How well can AI models solve (and create) rebus puzzles?
What does it mean for an AI to be creative?
Last 12 months, I wrote an article about measuring creativity in Large Language Models (LLMs) using several word-based creativity tests.
Since then, AI has developed rapidly and is able to processing and creating each text and image. These models, sometimes known as “Multimodal Large Language Models” (MLLMs), are extremely powerful and have advanced abilities to know complex textual and visual inputs.
In this text, I explore one strategy to measure creativity in two popular MLLMs: OpenAI’s GPT-4 Vision and Google’s Gemini Pro Vision. I take advantage of rebus puzzles, that are word puzzles that require combining each visual and language cues to resolve.
Creativity is incredibly multi-faceted and difficult to define as a single trait. Subsequently, in this text, I aim to not measure creativity typically, but to guage one very specific aspect of creativity.

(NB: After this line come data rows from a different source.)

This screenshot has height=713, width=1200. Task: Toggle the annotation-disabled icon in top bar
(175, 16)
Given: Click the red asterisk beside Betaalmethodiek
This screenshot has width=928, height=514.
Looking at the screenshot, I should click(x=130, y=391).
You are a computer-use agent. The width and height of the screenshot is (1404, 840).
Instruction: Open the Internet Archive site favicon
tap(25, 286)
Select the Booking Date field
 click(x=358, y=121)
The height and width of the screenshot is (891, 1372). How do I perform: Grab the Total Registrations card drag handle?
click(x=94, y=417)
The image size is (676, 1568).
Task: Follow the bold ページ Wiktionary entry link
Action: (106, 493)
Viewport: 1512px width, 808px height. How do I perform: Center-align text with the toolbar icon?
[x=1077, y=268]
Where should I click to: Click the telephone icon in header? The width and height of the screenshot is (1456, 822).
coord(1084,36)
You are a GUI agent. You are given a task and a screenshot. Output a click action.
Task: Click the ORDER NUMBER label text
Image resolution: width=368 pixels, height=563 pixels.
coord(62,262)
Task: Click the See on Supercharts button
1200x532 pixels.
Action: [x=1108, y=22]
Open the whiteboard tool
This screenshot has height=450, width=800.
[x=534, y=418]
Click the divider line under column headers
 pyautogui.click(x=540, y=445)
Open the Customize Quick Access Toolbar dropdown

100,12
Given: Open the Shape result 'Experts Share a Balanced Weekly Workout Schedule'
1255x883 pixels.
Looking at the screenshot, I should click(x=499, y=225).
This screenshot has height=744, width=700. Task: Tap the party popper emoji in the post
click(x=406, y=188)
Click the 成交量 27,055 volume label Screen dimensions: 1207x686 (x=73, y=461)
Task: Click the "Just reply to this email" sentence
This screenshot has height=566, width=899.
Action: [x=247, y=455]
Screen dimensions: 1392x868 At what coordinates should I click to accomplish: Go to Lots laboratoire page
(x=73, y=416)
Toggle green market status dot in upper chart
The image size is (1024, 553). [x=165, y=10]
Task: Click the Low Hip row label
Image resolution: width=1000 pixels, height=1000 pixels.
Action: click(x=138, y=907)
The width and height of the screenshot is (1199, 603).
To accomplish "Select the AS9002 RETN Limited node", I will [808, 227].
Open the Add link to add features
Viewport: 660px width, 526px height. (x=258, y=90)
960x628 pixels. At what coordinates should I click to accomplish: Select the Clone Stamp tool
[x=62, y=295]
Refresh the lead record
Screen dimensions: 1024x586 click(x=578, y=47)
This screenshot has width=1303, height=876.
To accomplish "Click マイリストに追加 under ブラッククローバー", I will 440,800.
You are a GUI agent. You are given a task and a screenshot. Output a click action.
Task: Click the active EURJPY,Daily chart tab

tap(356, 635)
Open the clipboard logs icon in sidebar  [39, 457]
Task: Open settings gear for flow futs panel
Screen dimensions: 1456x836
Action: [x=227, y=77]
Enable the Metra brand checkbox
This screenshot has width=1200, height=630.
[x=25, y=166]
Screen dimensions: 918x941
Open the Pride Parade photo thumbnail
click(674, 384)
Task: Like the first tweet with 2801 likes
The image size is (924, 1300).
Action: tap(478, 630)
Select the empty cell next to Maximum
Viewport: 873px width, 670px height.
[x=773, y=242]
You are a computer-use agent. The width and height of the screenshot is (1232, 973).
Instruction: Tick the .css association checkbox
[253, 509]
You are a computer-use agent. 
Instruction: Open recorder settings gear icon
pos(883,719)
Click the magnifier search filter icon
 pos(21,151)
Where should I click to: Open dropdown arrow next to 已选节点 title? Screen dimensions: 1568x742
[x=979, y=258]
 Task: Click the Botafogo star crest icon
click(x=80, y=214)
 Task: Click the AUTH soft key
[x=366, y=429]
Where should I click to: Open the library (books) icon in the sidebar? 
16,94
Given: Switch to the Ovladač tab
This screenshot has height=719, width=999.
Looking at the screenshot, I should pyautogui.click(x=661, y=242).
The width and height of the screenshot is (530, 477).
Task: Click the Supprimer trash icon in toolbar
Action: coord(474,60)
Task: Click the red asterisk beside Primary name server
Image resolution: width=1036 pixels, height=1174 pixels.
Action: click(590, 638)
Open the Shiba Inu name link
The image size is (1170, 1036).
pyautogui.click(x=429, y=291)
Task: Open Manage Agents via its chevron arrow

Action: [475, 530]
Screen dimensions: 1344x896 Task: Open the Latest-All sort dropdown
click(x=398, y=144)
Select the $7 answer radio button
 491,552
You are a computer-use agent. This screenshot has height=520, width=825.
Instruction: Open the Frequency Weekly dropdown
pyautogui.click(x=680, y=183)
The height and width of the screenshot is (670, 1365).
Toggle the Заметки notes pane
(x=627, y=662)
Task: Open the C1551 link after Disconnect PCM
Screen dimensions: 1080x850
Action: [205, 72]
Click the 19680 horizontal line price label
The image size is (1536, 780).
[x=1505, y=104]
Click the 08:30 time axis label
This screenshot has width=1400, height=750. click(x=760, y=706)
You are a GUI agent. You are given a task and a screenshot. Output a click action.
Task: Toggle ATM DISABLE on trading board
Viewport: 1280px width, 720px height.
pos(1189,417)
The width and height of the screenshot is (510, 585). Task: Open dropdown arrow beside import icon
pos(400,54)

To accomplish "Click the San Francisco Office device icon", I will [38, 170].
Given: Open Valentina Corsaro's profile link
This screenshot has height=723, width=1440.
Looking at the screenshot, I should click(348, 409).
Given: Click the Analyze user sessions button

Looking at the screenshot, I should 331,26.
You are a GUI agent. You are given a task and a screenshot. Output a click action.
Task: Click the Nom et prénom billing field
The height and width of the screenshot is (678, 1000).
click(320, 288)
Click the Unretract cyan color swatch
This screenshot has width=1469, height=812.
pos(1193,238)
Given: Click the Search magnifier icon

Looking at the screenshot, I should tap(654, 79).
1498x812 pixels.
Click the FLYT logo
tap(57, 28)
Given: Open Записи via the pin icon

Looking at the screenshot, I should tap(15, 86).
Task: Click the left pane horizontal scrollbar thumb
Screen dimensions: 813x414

Note [modified from my earlier article]: These experiments aim to not measure how creative AI models are, but reasonably to measure the extent of creative process present of their model generations. I’m not claiming that AI models possess creative considering in the identical way humans do. Relatively, I aim to point out how the models reply to particular measures of creative processes.
A rebus puzzle is an image representation of common words or phrases. They often involve a mixture of visual and spatial cues. For instance, below are six examples of rebus puzzles (answers are at the top of the article).